Female participation in the workforce, at 66%, is higher than the European average, but that reflects lots of part-time work. A 2006 study found that 61% of Dutch women in work are part-time; in Germany it is only 39%. Many governments have pledged to increase women's work hours, but it is hard to do. It is logical to start with schools, where classes finish by 3pm at the latest; some schools even insist on children being picked up for lunch at noon. Child care has long been scarce and costly. The new law is meant to change that.

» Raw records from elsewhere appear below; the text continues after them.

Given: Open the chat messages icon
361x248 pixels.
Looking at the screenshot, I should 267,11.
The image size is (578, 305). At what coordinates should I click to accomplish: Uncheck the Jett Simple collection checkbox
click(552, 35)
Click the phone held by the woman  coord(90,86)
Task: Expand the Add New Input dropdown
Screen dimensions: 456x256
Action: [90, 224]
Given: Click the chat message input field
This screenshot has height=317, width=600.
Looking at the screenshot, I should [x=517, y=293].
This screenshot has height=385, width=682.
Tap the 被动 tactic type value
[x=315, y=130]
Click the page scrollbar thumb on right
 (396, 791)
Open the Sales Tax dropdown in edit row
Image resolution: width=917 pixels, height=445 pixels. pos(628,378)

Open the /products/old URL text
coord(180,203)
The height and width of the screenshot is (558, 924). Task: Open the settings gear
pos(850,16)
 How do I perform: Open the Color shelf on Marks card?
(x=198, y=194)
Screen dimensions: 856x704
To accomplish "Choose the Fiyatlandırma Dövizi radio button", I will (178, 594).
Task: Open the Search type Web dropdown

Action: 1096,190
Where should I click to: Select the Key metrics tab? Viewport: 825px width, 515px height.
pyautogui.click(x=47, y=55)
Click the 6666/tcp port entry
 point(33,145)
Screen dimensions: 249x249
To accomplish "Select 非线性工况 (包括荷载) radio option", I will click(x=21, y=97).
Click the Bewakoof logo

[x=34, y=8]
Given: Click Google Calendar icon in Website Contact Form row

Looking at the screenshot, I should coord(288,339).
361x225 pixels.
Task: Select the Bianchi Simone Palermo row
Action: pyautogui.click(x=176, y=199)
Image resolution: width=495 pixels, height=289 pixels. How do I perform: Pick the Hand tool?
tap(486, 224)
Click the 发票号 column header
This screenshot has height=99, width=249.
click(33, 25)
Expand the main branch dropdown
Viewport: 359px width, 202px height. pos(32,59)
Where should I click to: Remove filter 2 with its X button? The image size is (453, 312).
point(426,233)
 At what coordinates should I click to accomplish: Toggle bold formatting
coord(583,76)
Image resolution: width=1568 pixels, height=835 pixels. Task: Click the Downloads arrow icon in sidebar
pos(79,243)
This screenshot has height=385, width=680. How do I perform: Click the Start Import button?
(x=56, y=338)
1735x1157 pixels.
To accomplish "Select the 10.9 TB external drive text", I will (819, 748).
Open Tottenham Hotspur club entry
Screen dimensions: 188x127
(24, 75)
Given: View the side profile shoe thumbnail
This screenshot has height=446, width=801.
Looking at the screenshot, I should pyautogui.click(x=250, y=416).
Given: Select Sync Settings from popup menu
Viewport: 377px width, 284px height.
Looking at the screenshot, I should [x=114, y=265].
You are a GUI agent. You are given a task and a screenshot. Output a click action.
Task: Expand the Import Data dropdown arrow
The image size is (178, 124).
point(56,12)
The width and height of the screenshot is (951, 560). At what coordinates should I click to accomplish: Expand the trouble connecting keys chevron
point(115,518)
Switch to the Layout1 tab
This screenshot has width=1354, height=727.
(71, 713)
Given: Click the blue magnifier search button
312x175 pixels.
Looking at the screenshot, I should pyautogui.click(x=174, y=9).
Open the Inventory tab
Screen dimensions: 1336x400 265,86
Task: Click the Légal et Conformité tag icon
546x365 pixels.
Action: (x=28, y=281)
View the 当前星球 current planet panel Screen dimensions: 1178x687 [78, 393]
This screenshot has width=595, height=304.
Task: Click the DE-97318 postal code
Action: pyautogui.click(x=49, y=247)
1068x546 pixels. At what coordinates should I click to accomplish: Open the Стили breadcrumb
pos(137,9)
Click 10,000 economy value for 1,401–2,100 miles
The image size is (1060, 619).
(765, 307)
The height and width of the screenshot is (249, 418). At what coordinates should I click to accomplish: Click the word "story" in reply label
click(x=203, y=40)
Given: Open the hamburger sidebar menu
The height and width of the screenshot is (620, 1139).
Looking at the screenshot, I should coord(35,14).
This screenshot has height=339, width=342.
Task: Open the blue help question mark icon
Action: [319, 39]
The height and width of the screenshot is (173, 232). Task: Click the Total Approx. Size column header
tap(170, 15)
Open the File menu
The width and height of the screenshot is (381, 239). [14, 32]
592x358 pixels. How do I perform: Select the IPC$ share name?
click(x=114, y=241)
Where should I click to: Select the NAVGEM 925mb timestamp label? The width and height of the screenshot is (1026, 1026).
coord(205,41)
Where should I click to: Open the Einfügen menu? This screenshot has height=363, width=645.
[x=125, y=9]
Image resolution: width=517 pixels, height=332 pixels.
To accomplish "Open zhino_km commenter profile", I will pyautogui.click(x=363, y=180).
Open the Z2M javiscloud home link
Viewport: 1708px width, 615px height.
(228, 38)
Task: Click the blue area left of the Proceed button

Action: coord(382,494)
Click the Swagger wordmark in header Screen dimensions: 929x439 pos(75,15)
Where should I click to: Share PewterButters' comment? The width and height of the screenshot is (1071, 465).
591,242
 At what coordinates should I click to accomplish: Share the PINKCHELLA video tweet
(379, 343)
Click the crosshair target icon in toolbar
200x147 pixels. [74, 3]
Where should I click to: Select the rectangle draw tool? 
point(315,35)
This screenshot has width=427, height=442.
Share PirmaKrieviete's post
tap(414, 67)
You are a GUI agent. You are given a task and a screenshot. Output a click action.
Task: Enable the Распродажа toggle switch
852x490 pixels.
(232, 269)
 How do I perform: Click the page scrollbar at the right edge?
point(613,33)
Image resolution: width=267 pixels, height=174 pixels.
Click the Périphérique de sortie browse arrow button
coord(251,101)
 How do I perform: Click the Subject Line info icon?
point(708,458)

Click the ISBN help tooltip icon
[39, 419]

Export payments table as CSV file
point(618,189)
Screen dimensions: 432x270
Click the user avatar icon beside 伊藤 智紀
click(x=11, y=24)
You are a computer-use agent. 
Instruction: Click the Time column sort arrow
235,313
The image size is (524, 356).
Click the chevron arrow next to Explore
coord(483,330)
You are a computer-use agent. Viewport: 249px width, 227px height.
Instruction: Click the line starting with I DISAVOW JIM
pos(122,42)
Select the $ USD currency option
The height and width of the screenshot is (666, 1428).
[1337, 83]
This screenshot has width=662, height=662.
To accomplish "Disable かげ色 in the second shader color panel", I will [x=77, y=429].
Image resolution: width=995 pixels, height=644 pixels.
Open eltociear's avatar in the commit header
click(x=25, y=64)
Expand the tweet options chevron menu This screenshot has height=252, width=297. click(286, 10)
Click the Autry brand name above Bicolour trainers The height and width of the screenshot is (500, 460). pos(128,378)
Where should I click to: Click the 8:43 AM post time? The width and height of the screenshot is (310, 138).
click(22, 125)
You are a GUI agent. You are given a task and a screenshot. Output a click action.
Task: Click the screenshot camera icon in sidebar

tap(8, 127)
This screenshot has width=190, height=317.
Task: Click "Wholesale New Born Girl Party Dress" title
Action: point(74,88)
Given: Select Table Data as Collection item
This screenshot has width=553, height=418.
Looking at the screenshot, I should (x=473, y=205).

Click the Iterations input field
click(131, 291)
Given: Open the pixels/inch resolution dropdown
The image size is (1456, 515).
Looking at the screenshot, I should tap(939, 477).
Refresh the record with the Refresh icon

Yet Heleen Mees, an economist and new-generation feminist, says that better child care is only one condition for getting more women to work. Another is higher female wages. That would mean narrowing a pay gap between the sexes of some 19-24%, one of the biggest in the European Union.
…
Another report finds that women are influenced by social ideas of what makes a "good" mother. "The notions that mothers are supposed to stay at home and that entrusting children to strangers is wrong are still deeply rooted in Dutch society," says Ingrid Ooms, one of the authors. Women who use child care for more than three days a week risk public and private criticism. Diabetes and cancer are laid at their door&emdash;the result, some say, of poor diets once mothers quit the kitchen. More even than new buildings for child care, maternal guilt will have to be cured if more Dutch mothers are to be lured to the office.